======== Material provided ========

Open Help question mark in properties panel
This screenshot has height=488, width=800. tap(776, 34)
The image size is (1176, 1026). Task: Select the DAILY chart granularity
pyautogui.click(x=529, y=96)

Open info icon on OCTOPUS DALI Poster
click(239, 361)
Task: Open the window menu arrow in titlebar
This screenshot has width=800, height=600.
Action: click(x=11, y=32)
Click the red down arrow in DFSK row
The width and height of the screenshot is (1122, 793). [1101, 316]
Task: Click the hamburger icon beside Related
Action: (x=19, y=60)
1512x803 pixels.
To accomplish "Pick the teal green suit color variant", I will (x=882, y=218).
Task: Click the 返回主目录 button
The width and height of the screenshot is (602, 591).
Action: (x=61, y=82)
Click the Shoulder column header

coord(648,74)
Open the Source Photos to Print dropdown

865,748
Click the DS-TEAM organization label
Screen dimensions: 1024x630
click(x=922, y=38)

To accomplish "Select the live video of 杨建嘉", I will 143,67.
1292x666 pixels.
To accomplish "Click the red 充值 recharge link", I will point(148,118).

========

The full set of records must be output again exactly.

Open Help question mark in properties panel
This screenshot has height=488, width=800. tap(776, 34)
The image size is (1176, 1026). Task: Select the DAILY chart granularity
pyautogui.click(x=529, y=96)

Open info icon on OCTOPUS DALI Poster
click(239, 361)
Task: Open the window menu arrow in titlebar
This screenshot has width=800, height=600.
Action: click(x=11, y=32)
Click the red down arrow in DFSK row
The width and height of the screenshot is (1122, 793). [1101, 316]
Task: Click the hamburger icon beside Related
Action: (x=19, y=60)
1512x803 pixels.
To accomplish "Pick the teal green suit color variant", I will (x=882, y=218).
Task: Click the 返回主目录 button
The width and height of the screenshot is (602, 591).
Action: (x=61, y=82)
Click the Shoulder column header

coord(648,74)
Open the Source Photos to Print dropdown

865,748
Click the DS-TEAM organization label
Screen dimensions: 1024x630
click(x=922, y=38)

To accomplish "Select the live video of 杨建嘉", I will 143,67.
1292x666 pixels.
To accomplish "Click the red 充值 recharge link", I will point(148,118).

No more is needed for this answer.